▸ **What needs to be done**:
Print the lines from the one containing "Open the Pitch alignment to map dropdown" through the end of the material below, both included, exactly as they appear and without pictures.

▸ **Supplied data**:
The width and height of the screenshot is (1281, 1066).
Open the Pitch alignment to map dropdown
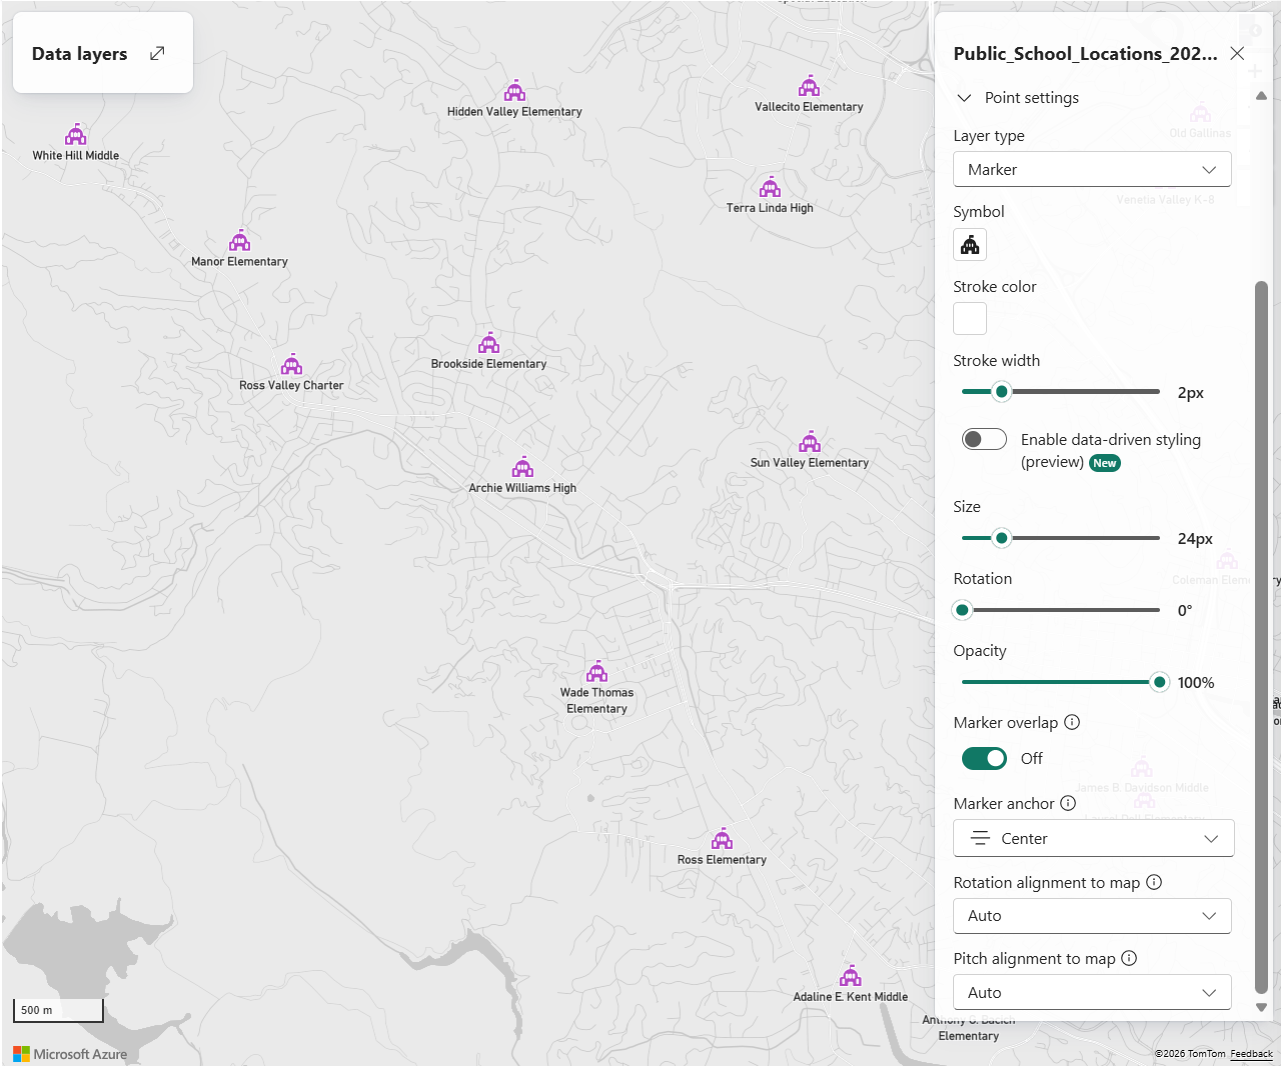pyautogui.click(x=1092, y=993)
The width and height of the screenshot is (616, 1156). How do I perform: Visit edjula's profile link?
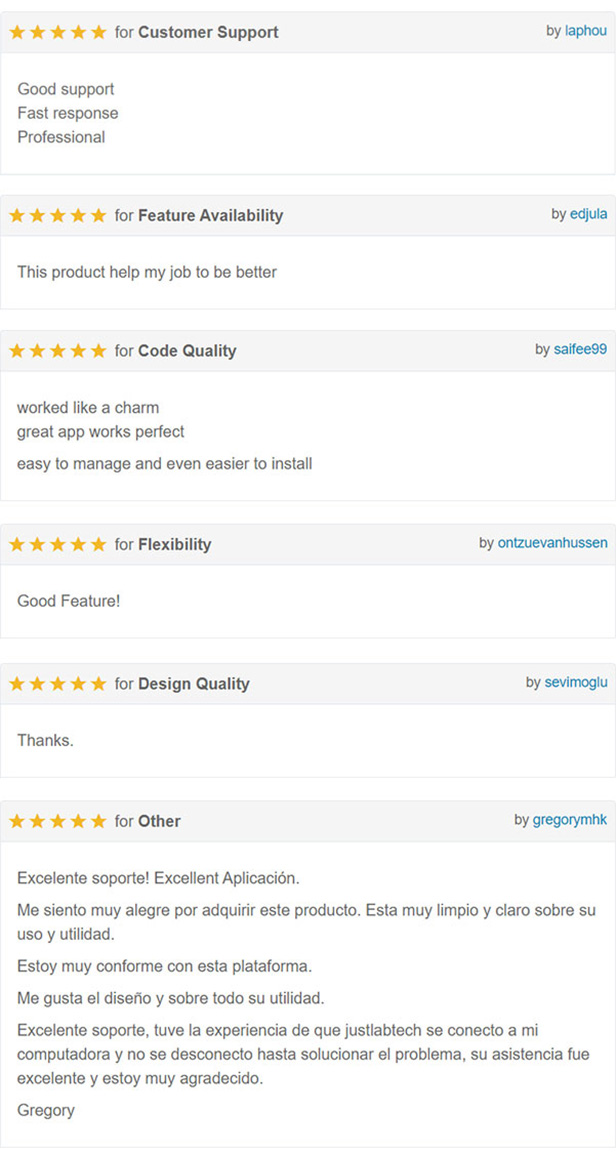589,214
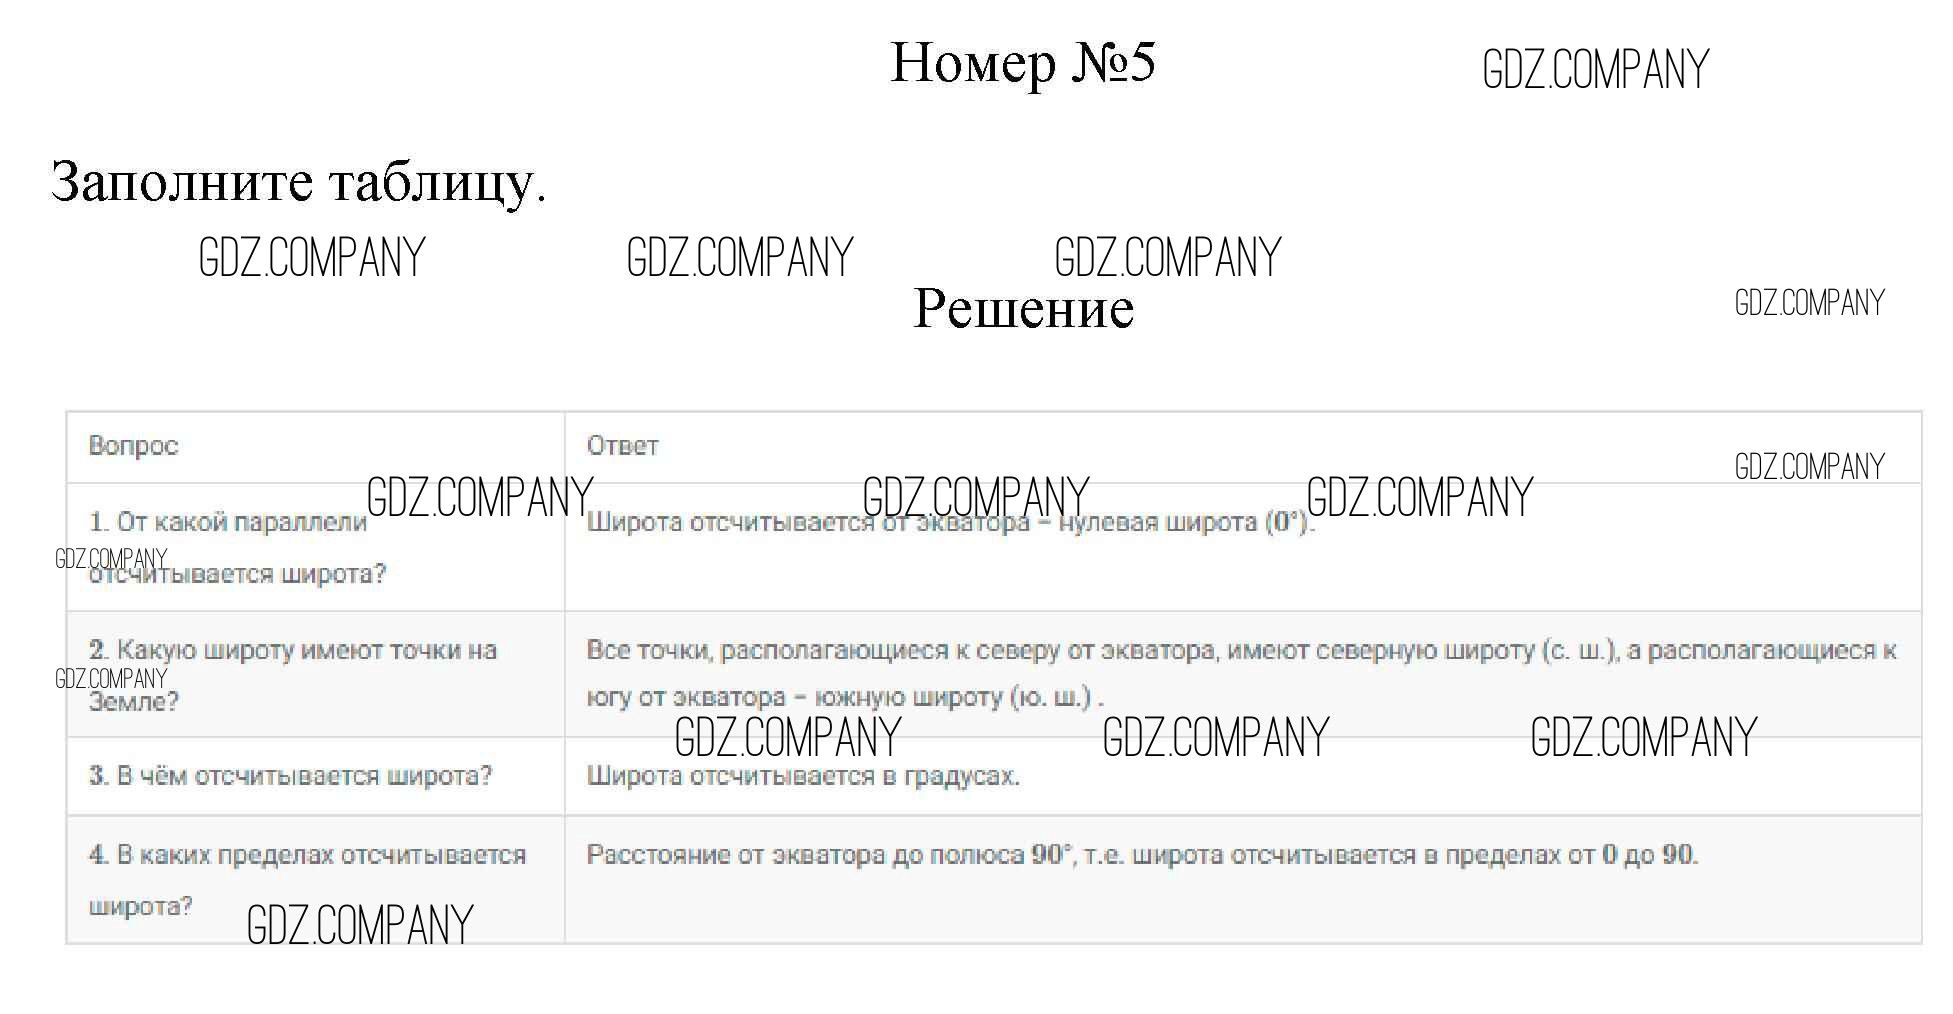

▸ **Answer area**:
Open the Pitch alignment to map dropdown
pyautogui.click(x=1092, y=993)
The width and height of the screenshot is (616, 1156). How do I perform: Visit edjula's profile link?
589,214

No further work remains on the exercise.